The kètsa grounds are covered before sowing with a layer of wood and straw ashes, so that they have quite a black appearance. Before this, however, the clods have been broken up and worked by the spade into a soft mud, with an inch or two of water over all, and on this the grain is sown broadcast, springing up in two or three weeks’ time and looking like a brilliant emerald carpet.

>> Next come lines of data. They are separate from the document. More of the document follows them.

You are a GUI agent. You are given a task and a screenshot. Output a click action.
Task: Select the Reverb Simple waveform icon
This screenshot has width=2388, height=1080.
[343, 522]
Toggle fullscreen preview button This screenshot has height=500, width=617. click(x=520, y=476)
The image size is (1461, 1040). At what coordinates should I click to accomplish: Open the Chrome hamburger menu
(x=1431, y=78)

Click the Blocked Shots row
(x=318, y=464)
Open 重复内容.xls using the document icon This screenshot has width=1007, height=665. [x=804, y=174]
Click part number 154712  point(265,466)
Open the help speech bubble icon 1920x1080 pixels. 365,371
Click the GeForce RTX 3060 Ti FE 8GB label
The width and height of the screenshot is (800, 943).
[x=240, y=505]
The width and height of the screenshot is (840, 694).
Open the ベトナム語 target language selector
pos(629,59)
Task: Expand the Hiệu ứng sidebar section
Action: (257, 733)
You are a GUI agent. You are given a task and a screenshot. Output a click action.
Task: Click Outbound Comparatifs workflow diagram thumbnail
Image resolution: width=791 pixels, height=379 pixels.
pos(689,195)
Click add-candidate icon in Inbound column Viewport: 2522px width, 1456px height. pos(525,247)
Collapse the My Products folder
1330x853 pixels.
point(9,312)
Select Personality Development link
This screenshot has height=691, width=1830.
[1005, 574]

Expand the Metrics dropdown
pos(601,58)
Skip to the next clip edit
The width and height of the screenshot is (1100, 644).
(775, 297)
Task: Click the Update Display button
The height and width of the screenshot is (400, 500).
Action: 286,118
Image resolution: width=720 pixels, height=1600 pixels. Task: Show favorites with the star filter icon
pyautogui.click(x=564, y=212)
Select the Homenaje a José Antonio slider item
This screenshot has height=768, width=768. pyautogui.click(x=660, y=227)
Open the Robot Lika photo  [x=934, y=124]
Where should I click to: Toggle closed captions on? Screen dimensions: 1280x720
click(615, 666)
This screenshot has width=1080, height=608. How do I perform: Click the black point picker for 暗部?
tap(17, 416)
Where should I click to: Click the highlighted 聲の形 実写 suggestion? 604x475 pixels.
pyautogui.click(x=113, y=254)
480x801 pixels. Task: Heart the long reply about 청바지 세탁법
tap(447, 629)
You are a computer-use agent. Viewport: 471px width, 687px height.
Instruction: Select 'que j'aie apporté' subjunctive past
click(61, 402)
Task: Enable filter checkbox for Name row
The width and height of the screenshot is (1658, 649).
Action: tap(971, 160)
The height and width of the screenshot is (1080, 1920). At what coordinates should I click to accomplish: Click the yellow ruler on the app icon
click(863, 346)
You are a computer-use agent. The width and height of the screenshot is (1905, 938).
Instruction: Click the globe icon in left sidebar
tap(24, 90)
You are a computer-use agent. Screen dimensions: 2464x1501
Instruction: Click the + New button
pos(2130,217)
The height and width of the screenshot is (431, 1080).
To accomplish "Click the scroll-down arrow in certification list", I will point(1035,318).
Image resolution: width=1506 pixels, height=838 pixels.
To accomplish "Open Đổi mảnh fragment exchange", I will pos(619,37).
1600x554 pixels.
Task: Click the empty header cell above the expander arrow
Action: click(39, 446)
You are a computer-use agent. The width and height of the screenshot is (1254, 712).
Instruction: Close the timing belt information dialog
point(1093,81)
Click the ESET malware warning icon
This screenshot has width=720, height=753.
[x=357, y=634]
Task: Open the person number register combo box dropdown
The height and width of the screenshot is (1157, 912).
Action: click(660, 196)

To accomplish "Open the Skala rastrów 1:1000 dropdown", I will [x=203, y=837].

There are usually a few heavy showers about the end of September or the early part of October, which are called rànonòrana màmpisàra-taona—i.e. “rain dividing the year”; but occasionally no rain falls until the rainy season regularly commences, so it is dry and dusty everywhere, the ground cracks, and everything seems thirsting for moisture. The heat increases as the sun gets more vertical, although the nights are pleasantly cool. Yet notwithstanding the dry soil the trees begin to blossom. Most conspicuous among them is the Cape lilac (Melia azederach), a tree introduced from South Africa about eighty or ninety years ago by the first L.M.S. missionaries, and now thoroughly naturalised in the interior of Madagascar. It grows to be a good-sized tree, and many hundreds of them are to be seen in and around Antanànarìvo, making the place gay with their profusion of pale greyish-lilac flowers, and fragrant with their strong perfume.
ORCHARDS
There are many large orchards in Imèrina, planted chiefly with mango-trees and presenting a refreshing mass of evergreen all the year round. But at this time, when looking from a little distance, the green of the leaves is largely mingled with a tinting of reddish-brown, caused by masses of flowers, in spikes, chiefly in the upper part of the trees. Later on the purplish tint of the new leaves gives another shade of colour. The produce of these trees is an excellent fruit; and there are three or four varieties of it, one kind, “the stone mango,” being more globular in shape; another, “the satin-mango,” being smaller, like a large plum, with a delicate flavour and scent. Another most widely grown fruit is the peach, which is more used cooked than eaten raw; and others are the bìbàsy or loquat, the quince, the rose-apple, the orange, and the ròtra, a good-sized tree with a profusion of small black pear-shaped fruits, somewhat astringent when eaten raw, but excellent for cooking and for preserves. The vine also is largely cultivated, chiefly a black variety; while bananas and plantains and pine-apples are to be had all the year through.
The low banks of earth which form the boundary walls of plantations are largely planted with a species of Euphorbia, of which there are two varieties, one with brilliant scarlet bracts and the other of pale yellow tint, the leaves appearing on the prickly stems later on.